# Exercise aim:
List all lines of the data containing the word "Policy".

START Information shown

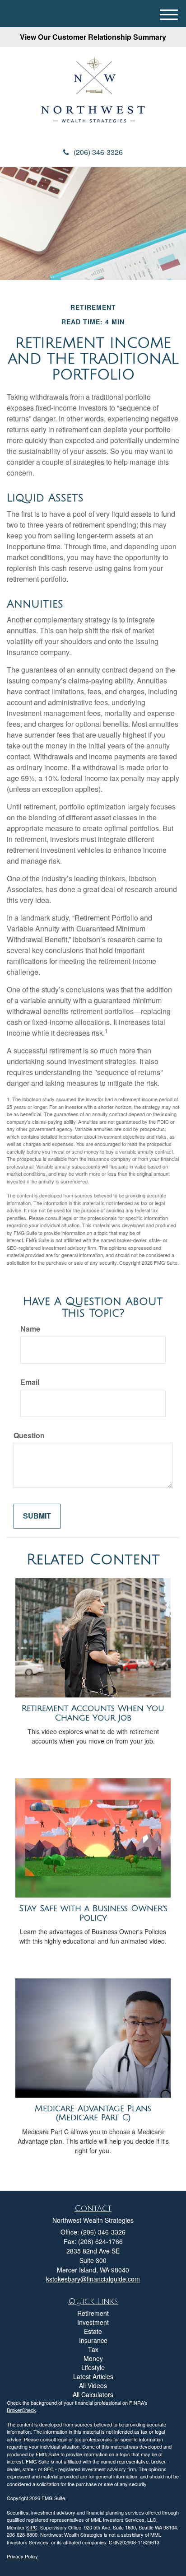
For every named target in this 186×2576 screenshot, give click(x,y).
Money (93, 2358)
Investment (93, 2322)
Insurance (93, 2340)
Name (30, 1329)
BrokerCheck (21, 2409)
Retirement (93, 2313)
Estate (93, 2331)
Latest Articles (93, 2376)
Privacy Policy (22, 2556)
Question (29, 1435)
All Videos (93, 2385)
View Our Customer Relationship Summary (93, 37)
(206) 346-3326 (98, 152)
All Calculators (93, 2394)
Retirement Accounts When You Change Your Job (93, 1713)
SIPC (31, 2527)
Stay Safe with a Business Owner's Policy (93, 1913)
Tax (93, 2349)
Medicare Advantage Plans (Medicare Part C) (93, 2113)
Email (29, 1382)
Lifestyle (93, 2367)
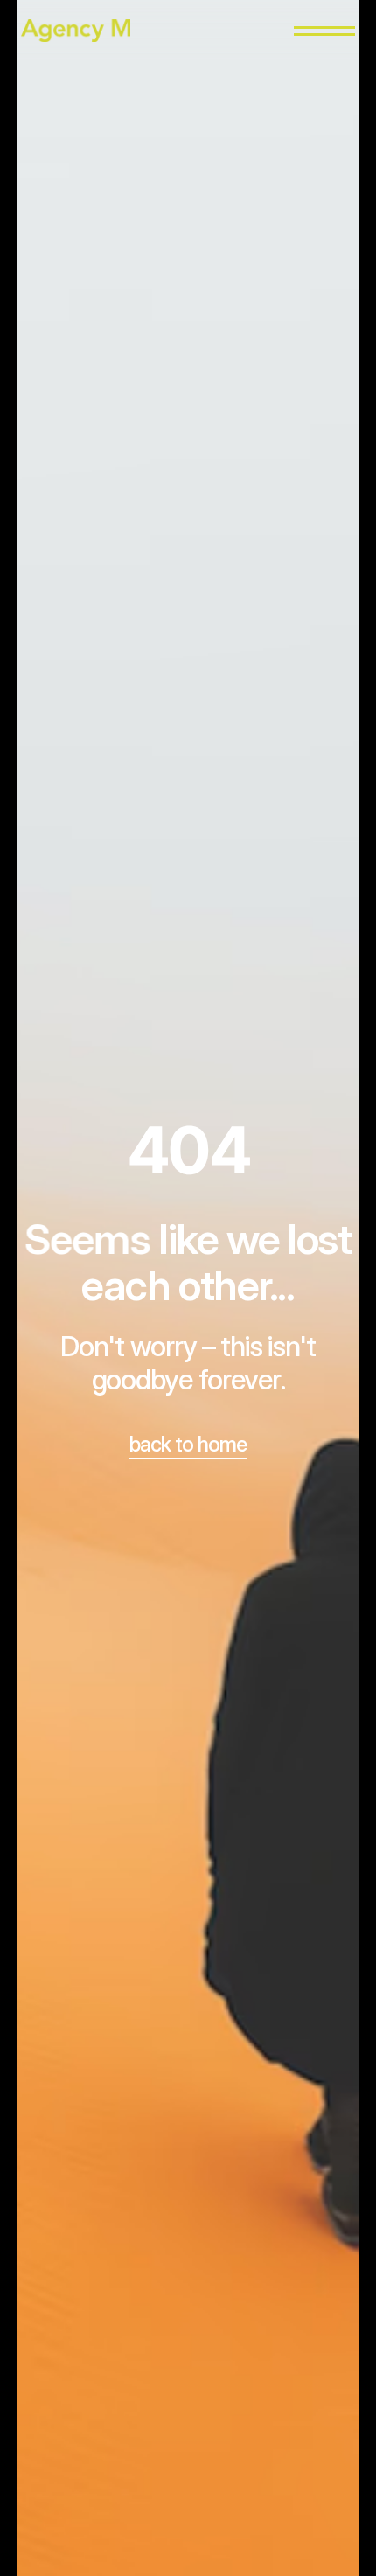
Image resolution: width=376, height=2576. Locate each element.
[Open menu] (324, 30)
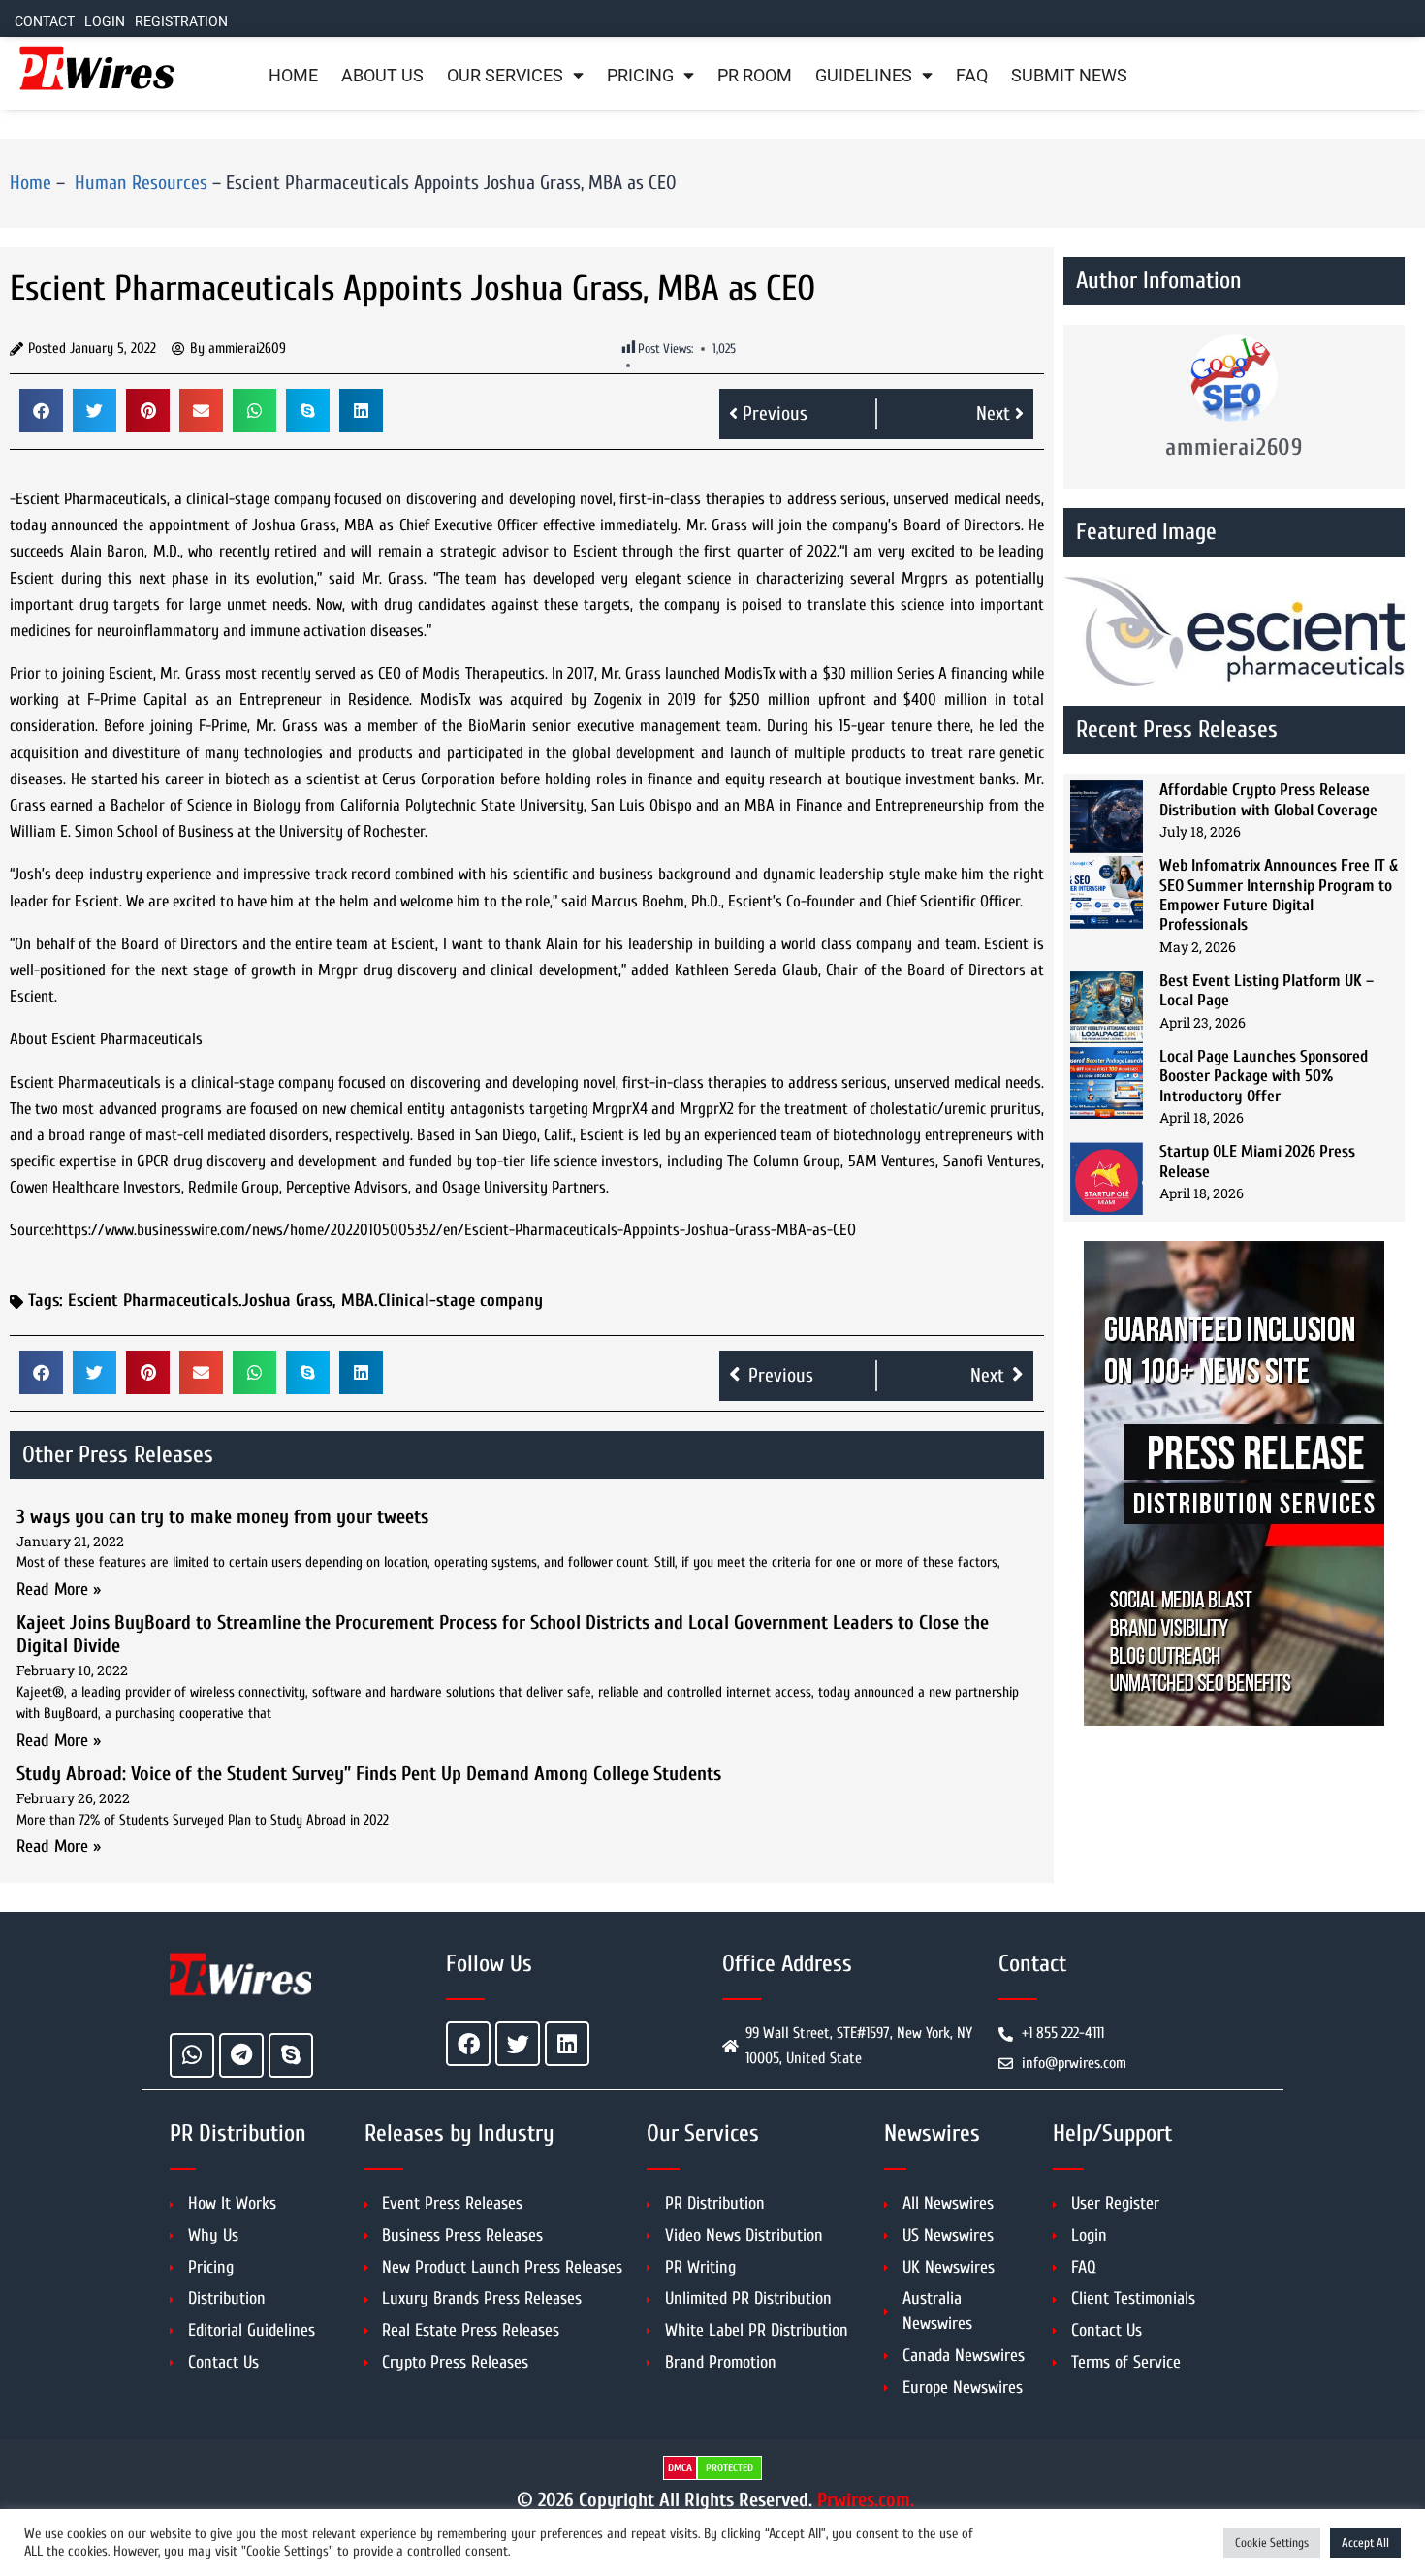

END Information shown

# Exercise result:
Privacy Policy (22, 2556)
Stay Safe with a Business Owner's Policy (93, 1913)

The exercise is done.